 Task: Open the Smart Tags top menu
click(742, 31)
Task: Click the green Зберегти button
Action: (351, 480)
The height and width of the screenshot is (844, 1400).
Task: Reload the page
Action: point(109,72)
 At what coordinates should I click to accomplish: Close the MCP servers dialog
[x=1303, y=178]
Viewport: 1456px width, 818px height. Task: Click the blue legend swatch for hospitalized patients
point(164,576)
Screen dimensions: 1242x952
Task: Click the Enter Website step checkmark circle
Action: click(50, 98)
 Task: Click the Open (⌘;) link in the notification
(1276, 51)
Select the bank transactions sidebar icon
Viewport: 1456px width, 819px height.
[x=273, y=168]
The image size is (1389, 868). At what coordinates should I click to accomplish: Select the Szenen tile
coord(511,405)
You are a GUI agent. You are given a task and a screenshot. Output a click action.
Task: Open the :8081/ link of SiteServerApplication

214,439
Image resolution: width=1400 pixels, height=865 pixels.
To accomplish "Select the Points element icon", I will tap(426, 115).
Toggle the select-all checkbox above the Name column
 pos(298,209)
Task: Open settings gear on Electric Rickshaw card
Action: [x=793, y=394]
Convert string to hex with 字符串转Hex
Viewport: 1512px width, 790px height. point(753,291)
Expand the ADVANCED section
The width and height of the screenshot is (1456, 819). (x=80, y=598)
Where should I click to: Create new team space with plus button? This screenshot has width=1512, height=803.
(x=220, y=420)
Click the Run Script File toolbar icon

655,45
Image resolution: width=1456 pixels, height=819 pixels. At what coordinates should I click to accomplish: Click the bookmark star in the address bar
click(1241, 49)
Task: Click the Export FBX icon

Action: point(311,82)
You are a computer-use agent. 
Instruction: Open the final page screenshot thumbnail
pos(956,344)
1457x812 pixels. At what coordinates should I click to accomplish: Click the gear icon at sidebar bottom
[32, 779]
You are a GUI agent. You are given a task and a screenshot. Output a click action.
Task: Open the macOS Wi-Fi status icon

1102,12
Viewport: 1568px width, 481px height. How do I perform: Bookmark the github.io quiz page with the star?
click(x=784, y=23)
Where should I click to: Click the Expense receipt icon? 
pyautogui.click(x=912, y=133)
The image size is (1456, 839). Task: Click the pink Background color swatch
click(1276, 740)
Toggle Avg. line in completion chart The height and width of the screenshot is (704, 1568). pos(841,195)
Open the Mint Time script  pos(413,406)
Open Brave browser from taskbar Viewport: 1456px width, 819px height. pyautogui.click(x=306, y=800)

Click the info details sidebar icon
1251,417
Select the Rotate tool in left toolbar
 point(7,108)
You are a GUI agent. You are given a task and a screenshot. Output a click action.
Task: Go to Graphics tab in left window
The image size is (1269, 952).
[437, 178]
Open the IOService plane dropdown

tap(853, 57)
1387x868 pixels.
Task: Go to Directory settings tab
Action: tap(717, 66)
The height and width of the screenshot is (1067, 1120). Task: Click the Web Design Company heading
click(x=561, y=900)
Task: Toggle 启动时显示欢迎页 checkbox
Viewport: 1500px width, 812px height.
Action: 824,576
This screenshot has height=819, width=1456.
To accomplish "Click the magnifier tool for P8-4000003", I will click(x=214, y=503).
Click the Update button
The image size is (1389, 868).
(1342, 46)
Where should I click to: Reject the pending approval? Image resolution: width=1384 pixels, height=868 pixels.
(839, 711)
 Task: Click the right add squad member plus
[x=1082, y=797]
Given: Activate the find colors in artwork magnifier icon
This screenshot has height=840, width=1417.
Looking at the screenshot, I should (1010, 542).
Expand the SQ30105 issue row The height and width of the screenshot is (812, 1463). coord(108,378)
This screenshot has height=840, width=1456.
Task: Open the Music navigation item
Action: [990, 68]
________
● **Required work**: Give back the data exactly.

● **Task solution**:
 Task: Open the Smart Tags top menu
click(742, 31)
Task: Click the green Зберегти button
Action: (351, 480)
The height and width of the screenshot is (844, 1400).
Task: Reload the page
Action: point(109,72)
 At what coordinates should I click to accomplish: Close the MCP servers dialog
[x=1303, y=178]
Viewport: 1456px width, 818px height. Task: Click the blue legend swatch for hospitalized patients
point(164,576)
Screen dimensions: 1242x952
Task: Click the Enter Website step checkmark circle
Action: click(50, 98)
 Task: Click the Open (⌘;) link in the notification
(1276, 51)
Select the bank transactions sidebar icon
Viewport: 1456px width, 819px height.
[x=273, y=168]
The image size is (1389, 868). At what coordinates should I click to accomplish: Select the Szenen tile
coord(511,405)
You are a GUI agent. You are given a task and a screenshot. Output a click action.
Task: Open the :8081/ link of SiteServerApplication

214,439
Image resolution: width=1400 pixels, height=865 pixels.
To accomplish "Select the Points element icon", I will tap(426, 115).
Toggle the select-all checkbox above the Name column
 pos(298,209)
Task: Open settings gear on Electric Rickshaw card
Action: [x=793, y=394]
Convert string to hex with 字符串转Hex
Viewport: 1512px width, 790px height. point(753,291)
Expand the ADVANCED section
The width and height of the screenshot is (1456, 819). (x=80, y=598)
Where should I click to: Create new team space with plus button? This screenshot has width=1512, height=803.
(x=220, y=420)
Click the Run Script File toolbar icon

655,45
Image resolution: width=1456 pixels, height=819 pixels. At what coordinates should I click to accomplish: Click the bookmark star in the address bar
click(1241, 49)
Task: Click the Export FBX icon

Action: point(311,82)
You are a computer-use agent. 
Instruction: Open the final page screenshot thumbnail
pos(956,344)
1457x812 pixels. At what coordinates should I click to accomplish: Click the gear icon at sidebar bottom
[32, 779]
You are a GUI agent. You are given a task and a screenshot. Output a click action.
Task: Open the macOS Wi-Fi status icon

1102,12
Viewport: 1568px width, 481px height. How do I perform: Bookmark the github.io quiz page with the star?
click(x=784, y=23)
Where should I click to: Click the Expense receipt icon? 
pyautogui.click(x=912, y=133)
The image size is (1456, 839). Task: Click the pink Background color swatch
click(1276, 740)
Toggle Avg. line in completion chart The height and width of the screenshot is (704, 1568). pos(841,195)
Open the Mint Time script  pos(413,406)
Open Brave browser from taskbar Viewport: 1456px width, 819px height. pyautogui.click(x=306, y=800)

Click the info details sidebar icon
1251,417
Select the Rotate tool in left toolbar
 point(7,108)
You are a GUI agent. You are given a task and a screenshot. Output a click action.
Task: Go to Graphics tab in left window
The image size is (1269, 952).
[437, 178]
Open the IOService plane dropdown

tap(853, 57)
1387x868 pixels.
Task: Go to Directory settings tab
Action: tap(717, 66)
The height and width of the screenshot is (1067, 1120). Task: Click the Web Design Company heading
click(x=561, y=900)
Task: Toggle 启动时显示欢迎页 checkbox
Viewport: 1500px width, 812px height.
Action: 824,576
This screenshot has height=819, width=1456.
To accomplish "Click the magnifier tool for P8-4000003", I will click(x=214, y=503).
Click the Update button
The image size is (1389, 868).
(1342, 46)
Where should I click to: Reject the pending approval? Image resolution: width=1384 pixels, height=868 pixels.
(839, 711)
 Task: Click the right add squad member plus
[x=1082, y=797]
Given: Activate the find colors in artwork magnifier icon
This screenshot has height=840, width=1417.
Looking at the screenshot, I should (1010, 542).
Expand the SQ30105 issue row The height and width of the screenshot is (812, 1463). coord(108,378)
This screenshot has height=840, width=1456.
Task: Open the Music navigation item
Action: [990, 68]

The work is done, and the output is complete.